Bettie Serveert: Palomine (1992, Matador): Debut album for a still-extant Dutch guitar band fronted by Carol Van Dijk; they later developed their knack for pop hooks as well as guitar depth, but the straightforward presence of the singer wins out here. B+(**)

Samuel Blaser Quartet: Boundless (2010 [2011], Hatology): Swiss trombonist, reprised this group -- Marc Ducret (guitar), Banz Oester (bass), Gerald Cleaver (drums) -- on the new As the Sea, interesting enough to want to work my way back; one suite in four parts, much less up front, especially from the guitarist. B+(*) [bc]

Dur-Dur Band: Volume 5 (1987 [2013], Awesome Tapes From Africa): From Somalia, a few years before the civil war, the Bush mission, "black hawk down," Al-Qaida, the Ethiopian invasion, piracy and drone warfare turned the country into such a shithole; recorded at Radio Mogadishu, presumably after other volumes which seem to have disappeared without a trace; not groundbreaking or earthshaking, but catchy, danceable, pleasing, peaceable, and picks up its game a bit when a female singer takes over. B+(***) [R]
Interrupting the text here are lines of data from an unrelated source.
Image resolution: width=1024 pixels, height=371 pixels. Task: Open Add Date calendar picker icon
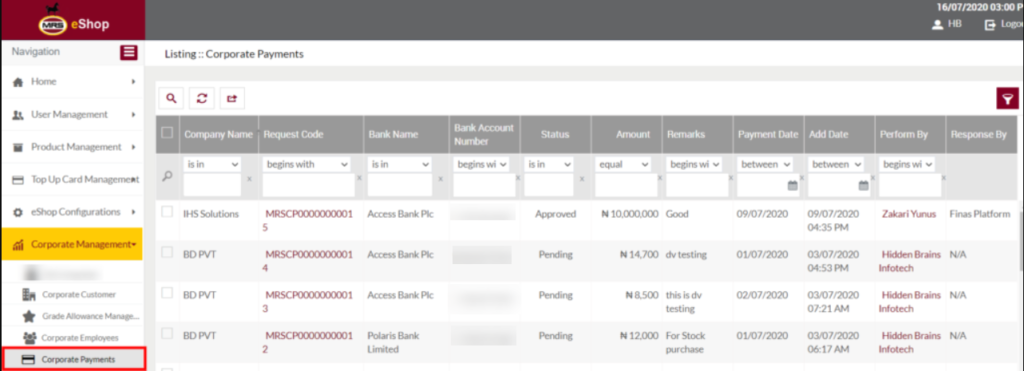coord(863,186)
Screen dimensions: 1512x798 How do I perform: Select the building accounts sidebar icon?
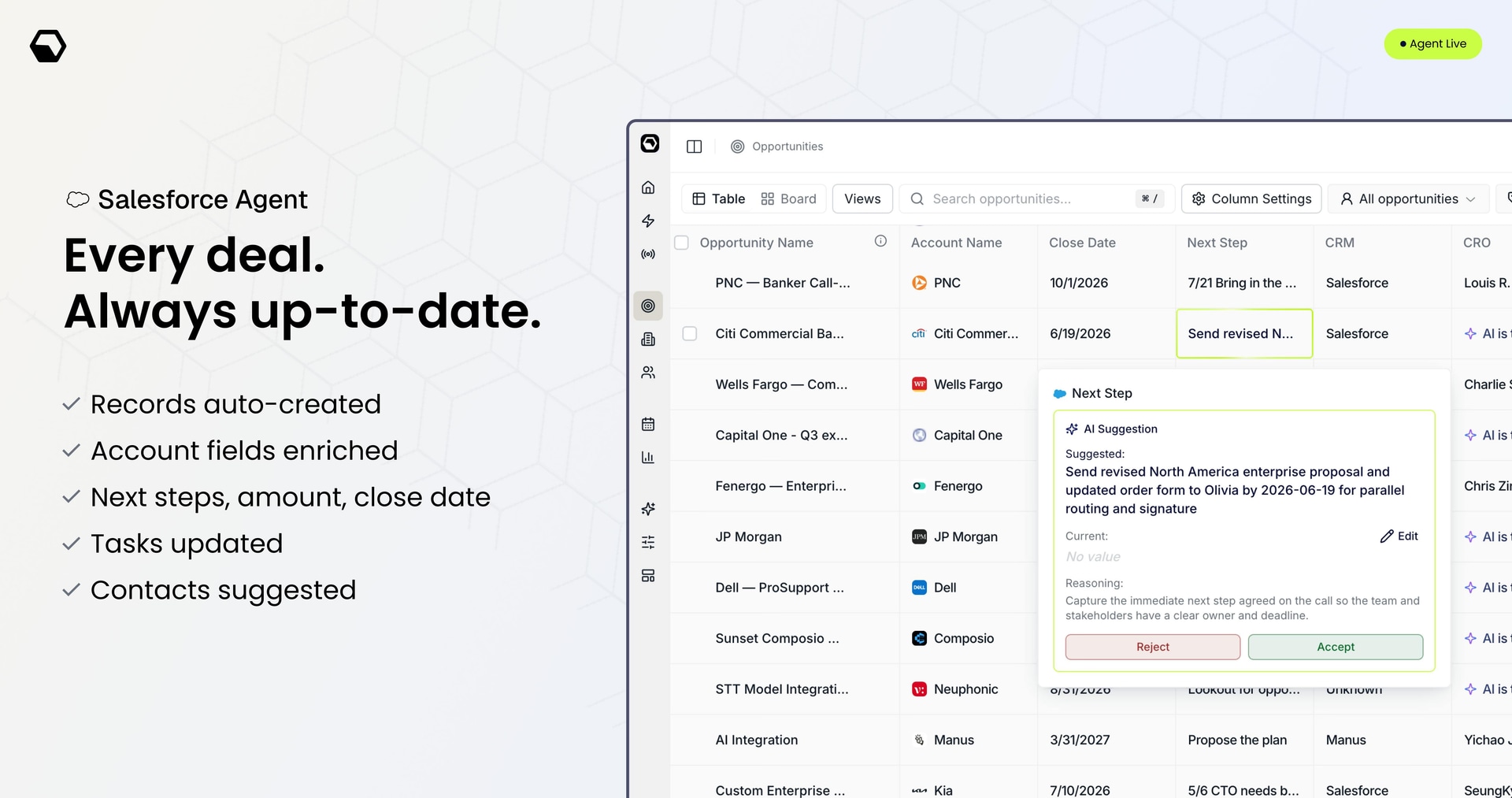pyautogui.click(x=648, y=340)
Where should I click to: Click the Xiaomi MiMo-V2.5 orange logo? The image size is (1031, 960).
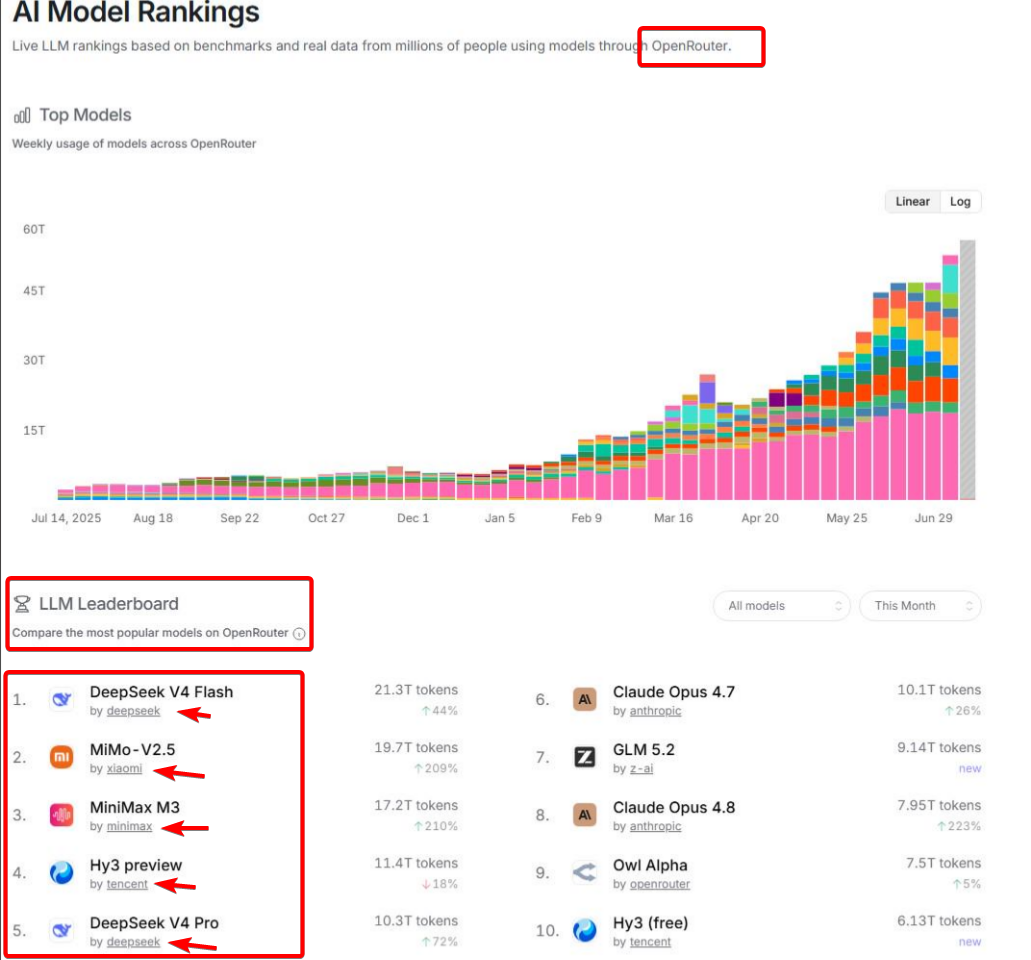[x=62, y=757]
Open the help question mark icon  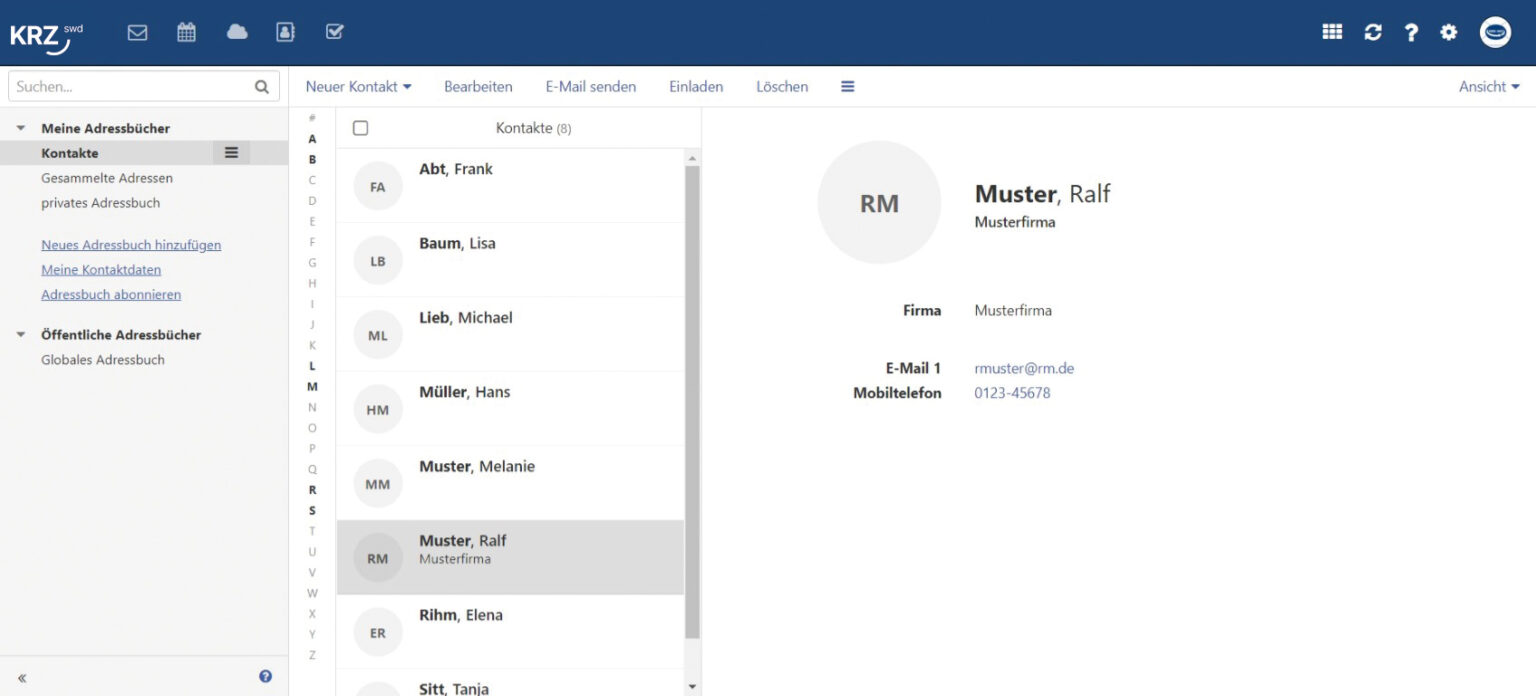click(1411, 32)
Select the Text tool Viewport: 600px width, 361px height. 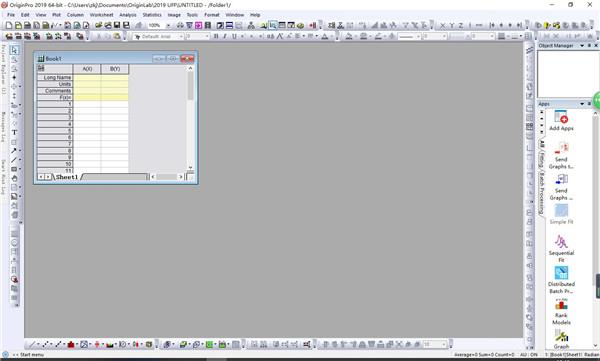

Mac Gollehon: La Fama (1980-96 [2012], self-released): Live big band shots from early in the trumpeter's career, backed with lots of Latin tinge percussion, setting up trumpet which is, to use the leader's favorite word, smokin'. B+(**)

Scott Healy-Glenn Alexander Quartet: Northern Light (1991 [2012], Hudson City): Alexander is a light fusion guitarist with three albums 1987-96; Healy is a studio pianist associated with Conan O'Brien who decided to get ambitious and launch a label behind his big band project; this is an old tape dusted off to flesh out the label catalog. B

Moreno and L'Orch First Moja-One: Sister Pili + 2 (1977-83 [2012], Sterns Africa): Four cuts from Batamba Wendo Morris, born in the Congo and emigrated to Kenya as did the guitar-driven soukous of his 1983 album, here padded out with some 1977 tracks from Tabu Ngongo not notably different in any way important -- more irrepressible groove from the guitar paradise of East Africa. A- [R]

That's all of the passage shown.